(Alliance News) - Vodafone PLC on Tuesday reported a return to growth in Germany, as it delivered full-year results slightly ahead of its expectations.

Shares in Vodafone rose 2.5% to 71.72 pence in London on Tuesday morning.

The Newbury, Berkshire-based telecommunications provider said pretax profit fell 88% to EUR1.62 billion in the financial year that ended March 31 from EUR13.07 billion the year prior.

Vodafone said this primarily reflects business disposals in the prior financial year, in particular the EUR8.6 billion gain on the disposal of Vantage Towers.

Revenue declined by 2.5% to EUR36.72 billion from EUR37.67 billion a year prior, reflecting the disposals of Vantage Towers, Vodafone Hungary and Vodafone Ghana in the prior financial year and adverse currency movements.

Group service revenue increased by 6.3% to EUR29.91 billion from EUR30.32 billion, with Europe, Africa and its Business division all growing, Vodafone said.

Earnings per diluted share fell to 4.44 euro cents down from 43.51 cents.

Vodafone declared an unchanged total dividend 9.0 cents per share, including a final dividend of 4.5 cents.

The company confirmed it will rebase its annual dividend to 4.5 euro cents per share from financial year 2025 onward with an ambition to "grow it over time."

"The new dividend has been set at a sustainable level, which ensures appropriate cash flow cover and sufficient flexibility to invest in the business for growth," Vodafone said.

Vodafone made this pledge in March when it announced the sale of its Italian business to Swisscom AG for EUR8 billion.

Vodafone said its business in Germany returned to growth with service revenue increasing by 0.2% for the full year and 0.6% for the fourth quarter.
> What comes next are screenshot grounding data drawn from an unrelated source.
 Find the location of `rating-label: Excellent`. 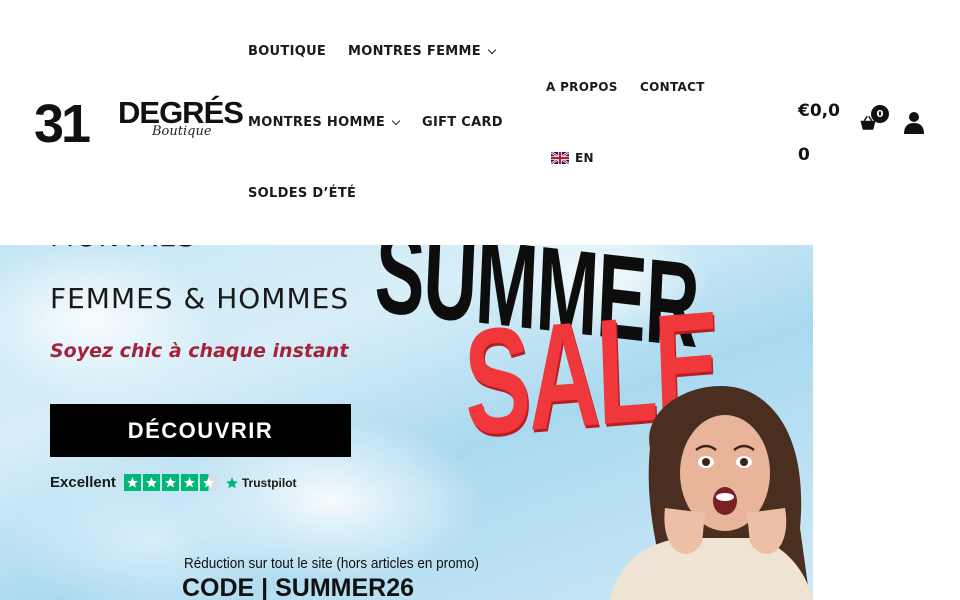

rating-label: Excellent is located at coordinates (83, 482).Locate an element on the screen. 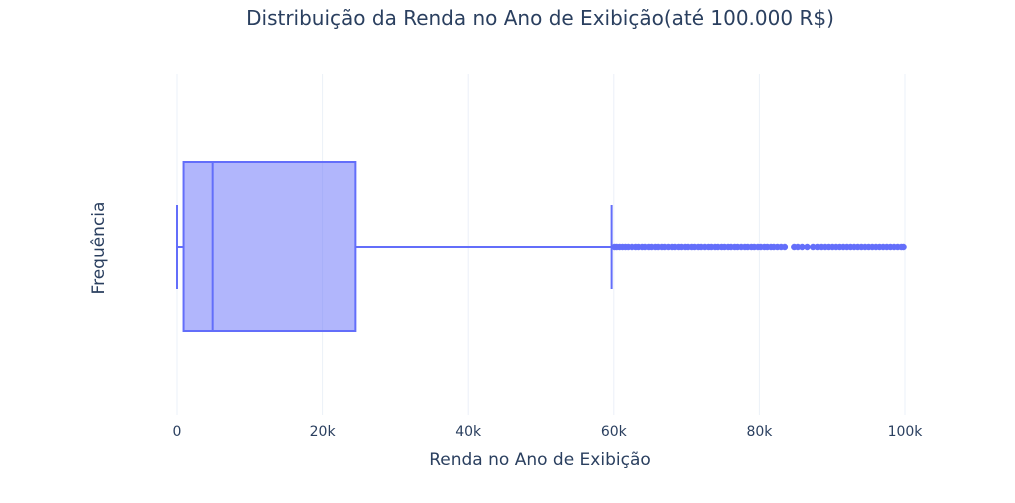 This screenshot has height=503, width=1015. box-trace is located at coordinates (394, 246).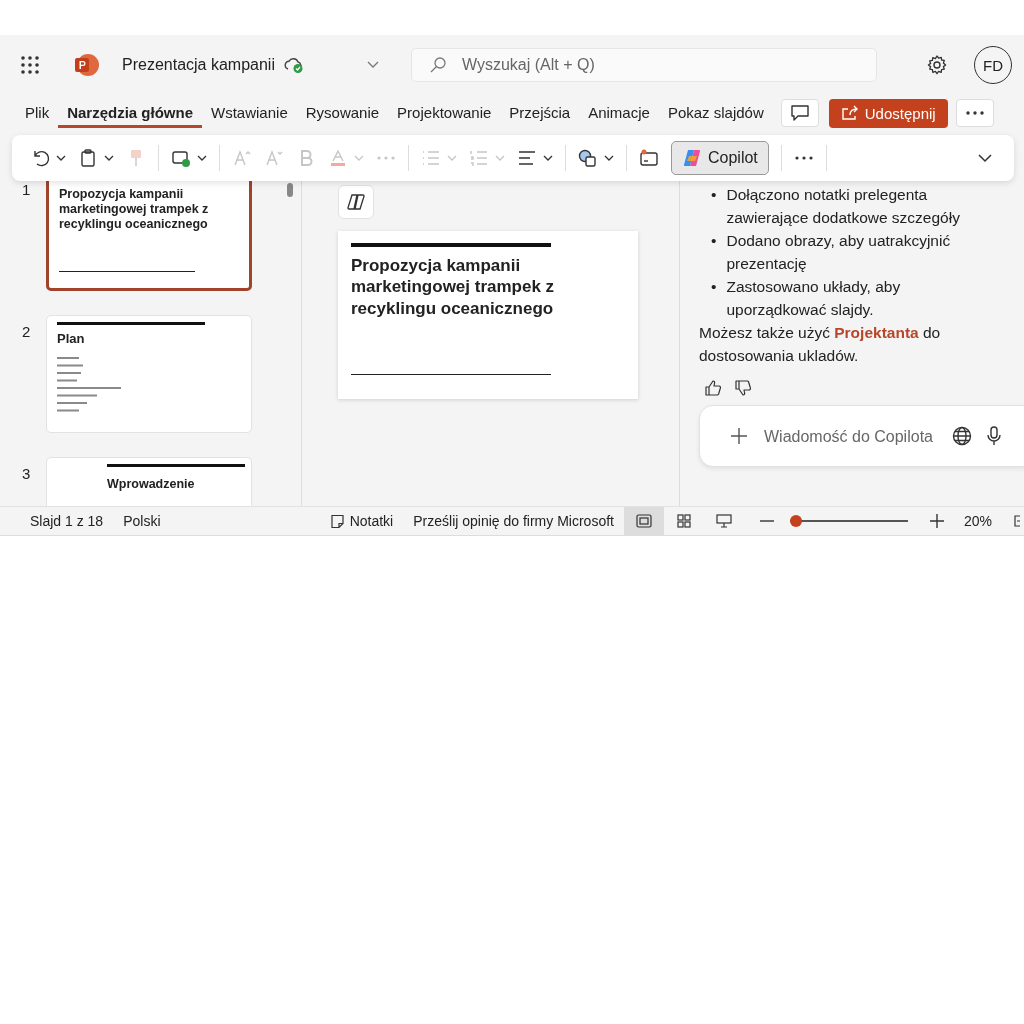 This screenshot has height=1024, width=1024. What do you see at coordinates (850, 113) in the screenshot?
I see `share-icon` at bounding box center [850, 113].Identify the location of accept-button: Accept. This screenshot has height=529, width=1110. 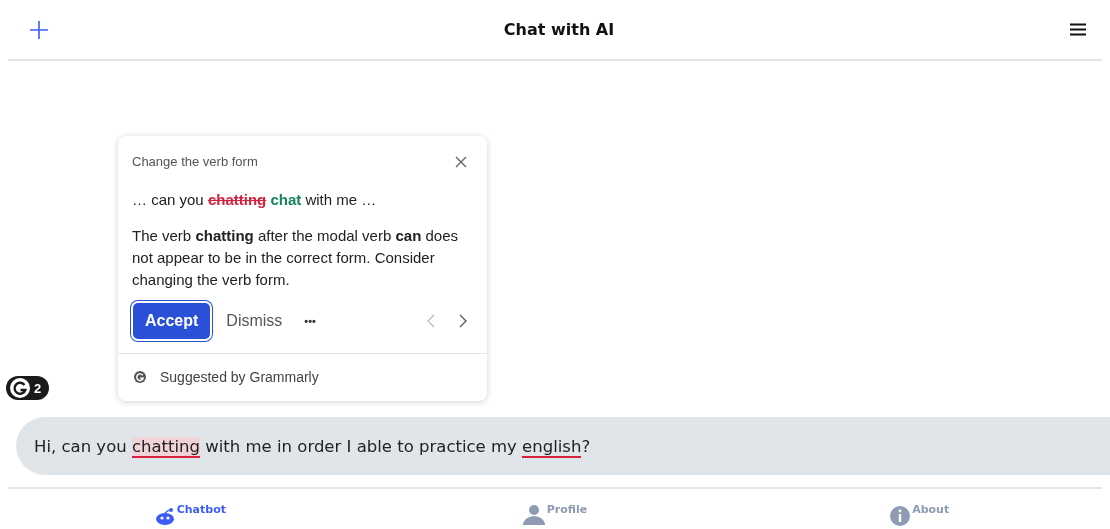
(172, 321).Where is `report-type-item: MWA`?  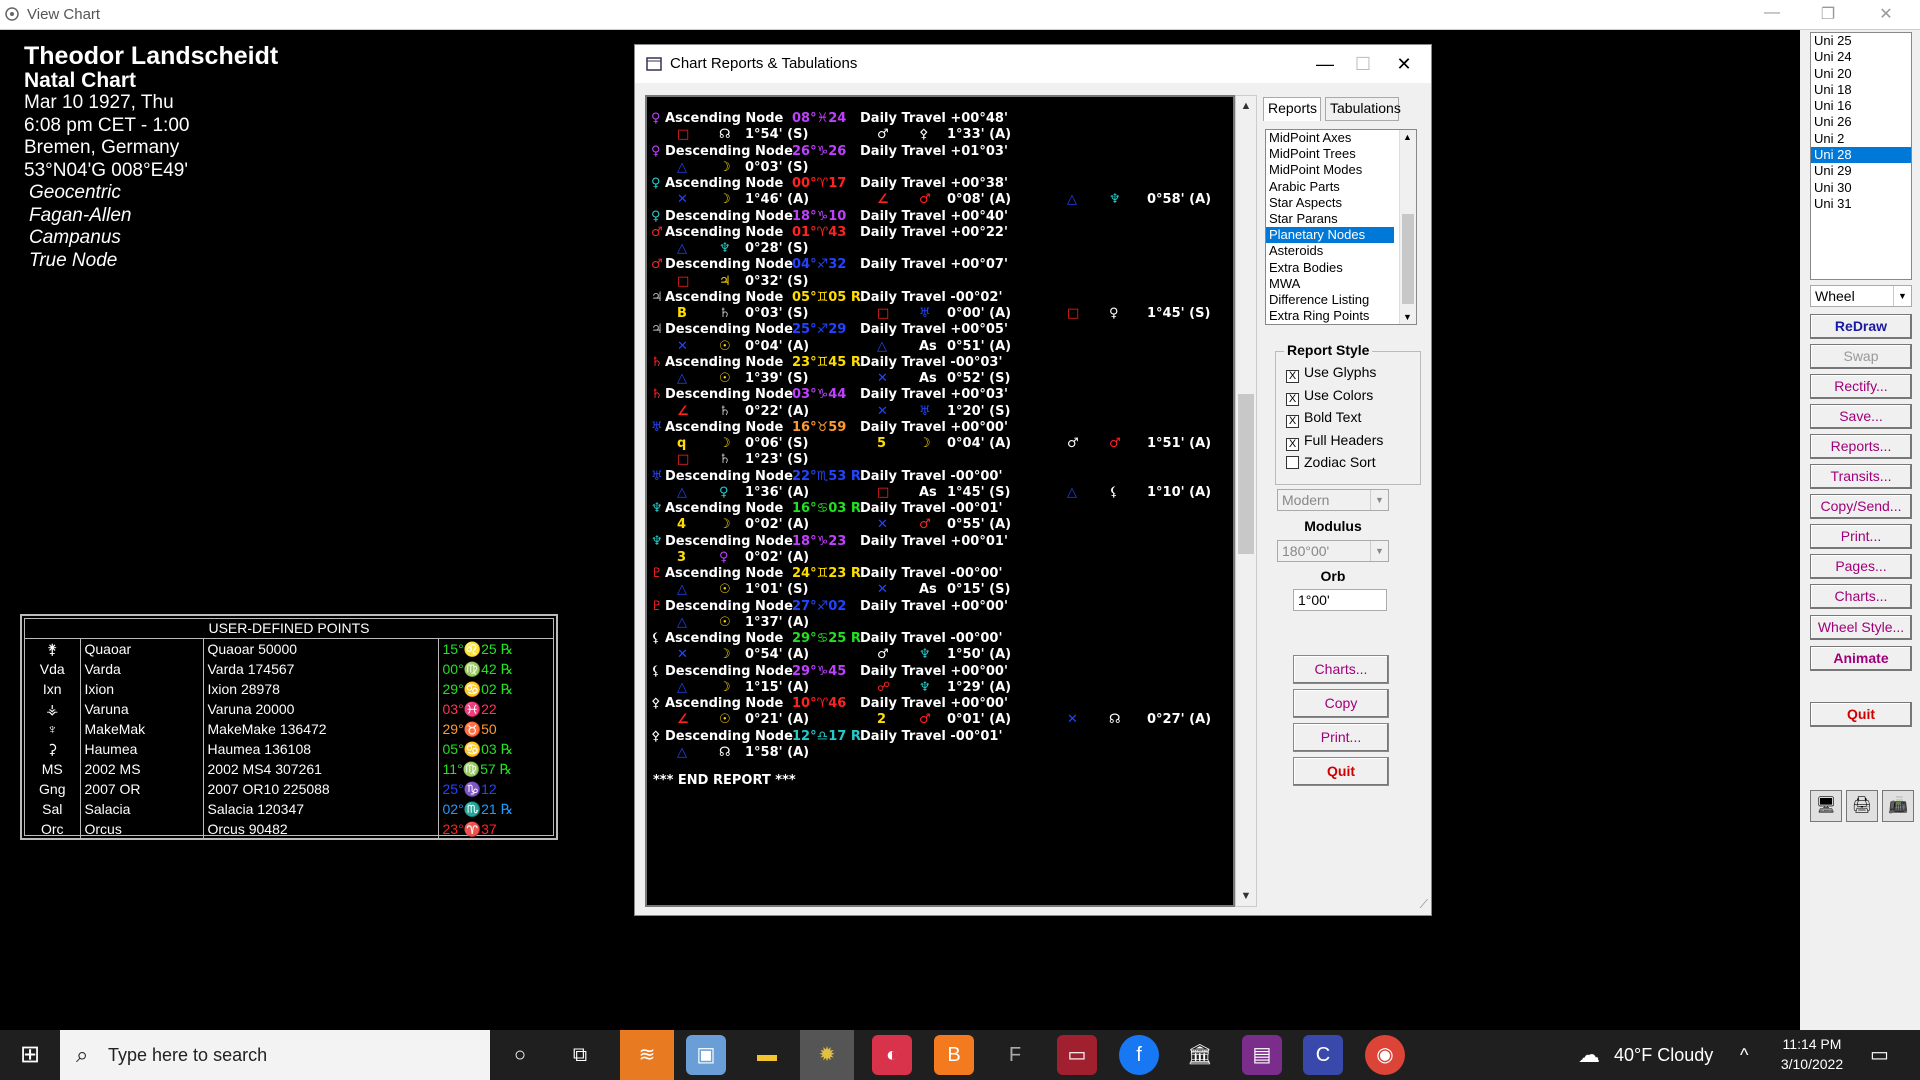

However adjusted earnings before interest, tax, depreciation, amortization and adjusted loss remained under pressure, declining by 5.8% due to higher energy and other inflationary costs, Vodafone remarked.

The company highlighted continued acceleration in business-to-business revenue throughout the year, 5.0% growth, supported by strong demand for digital services.

Chief Executive Margherita Della Valle said Vodafone was "delivering growth in all of our markets across Europe and Africa."

She said the performance was "slightly ahead of expectations" but stressed "much more still needs to be done."

"We will step-up investment in our customer experience, improve our underlying performance in Germany and accelerate our momentum in Business, whilst also continuing to simplify our operations throughout the group. We are fundamentally transforming Vodafone for growth," she added.

In financial 2025, Vodafone expects adjusted Ebitdaal to be around EUR11 billion and adjusted free cash flow to be at least EUR2.4 billion.

For financial 2024, Vodafone reported adjusted Ebitdaal of EUR11.02 billion and adjusted free cash flow of EUR2.60 billion.

Vodafone said its priorities for the year ahead include: stepping-up its operational performance in Germany; further strengthening its capabilities in Vodafone Business; completing the commercialisation of its shared operations; and completing its in-flight portfolio transformation.